• EXERCISE MATERIALS
=== Begin Enclosure ===

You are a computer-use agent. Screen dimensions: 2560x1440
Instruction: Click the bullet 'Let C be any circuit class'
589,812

=== End Enclosure ===
=== Begin Enclosure ===

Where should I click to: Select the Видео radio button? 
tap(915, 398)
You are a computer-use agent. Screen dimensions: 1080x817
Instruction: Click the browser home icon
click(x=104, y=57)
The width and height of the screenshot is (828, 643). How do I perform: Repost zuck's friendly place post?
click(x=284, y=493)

=== End Enclosure ===

• WHAT YOU WILL DO
Filter the listing so that only lines holding the word "agent" remain, and copy those lines.

• THE COMPLETED TASK
You are a computer-use agent. Screen dimensions: 2560x1440
You are a computer-use agent. Screen dimensions: 1080x817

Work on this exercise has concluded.